27 Assessmentof PBL Schemes in the Weather Research and Forecasting Model Using Ceilometer Observations in an Urban Region

Monday, 11 June 2018
Meeting Rooms 16-18 (Renaissance Oklahoma City Convention Center Hotel)
Israel Lopez-Coto, NIST, Gaithersburg, MD; and M. Hicks, A. Karion, K. Prasad, and J. R. Whetstone

Accurate simulation of planetary boundary layer height (PBLH) is key to greenhouse gas emission estimation, air quality prediction and weather forecast. A recurrent question among these communities is how well meteorological models perform regarding this essential feature. However, the lack of measurement data limits understanding of PBL dynamics and validation studies, and therefore parameterization development. PBLH measurements are not very common. Their availability is sparse, in space and time, and rely strongly on operational radiosondes that sample the PBL only twice a day. The introduction of new measurement techniques for mixing height, such as those based on ceilometers and particle Lidars, has the potential to be a game changer for model validation due to the greater temporal coverage and resolution that they provide.
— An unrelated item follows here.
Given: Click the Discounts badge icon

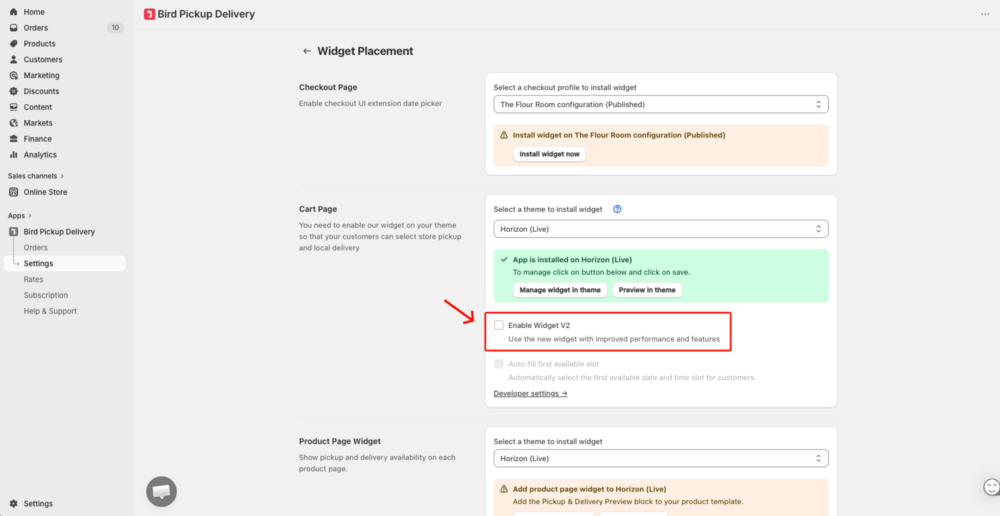Looking at the screenshot, I should pos(13,91).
Here, observations from two ceilometers are used along with 8 meteorological surface stations (ISD) to analyze the behavior of an ensemble of configurations of the Weather Research and Forecasting (WRF) model over the Washington DC – Baltimore area (at 1 km spatial resolution) for the month of February 2016. The ensemble of models is composed of six WRF configurations; specifically, we used 4 planetary boundary layer parameterizations (YSU, MYNN2, BouLac, QNSE), 2 sources of initial and boundary conditions (NARR and HRRR) and 1 configuration including the building energy parameterization (BEP) urban canopy model.

Results have shown small bias over the whole domain and period for wind speed, wind direction and temperature with no drastic differences between meteorological drivers (HRRR and NARR) or clear configuration winner. However, hourly bias can be large for specific stations or periods. Hourly comparison showed a nocturnal PBLH bias that is typically smaller than during the day; however, in relative terms, they are comparable, or even larger at night, due to the typically low measured nocturnal PBLH values. The BouLac parameterization resulted in too windy and warm predictions, while QNSE provided the largest PBLH values of all the configuration for daytime on average, followed by BouLac. During nights, BouLac provided the lowest PBLH values, on average, followed by YSU. The inclusion of the urban canopy parameterization caused the temperature to be too warm and increased the PBLH values, slightly improving the BouLac scheme performances during night but increasing the high bias during day time. Overall, MYNN provided the best representation of PBLH for the whole period.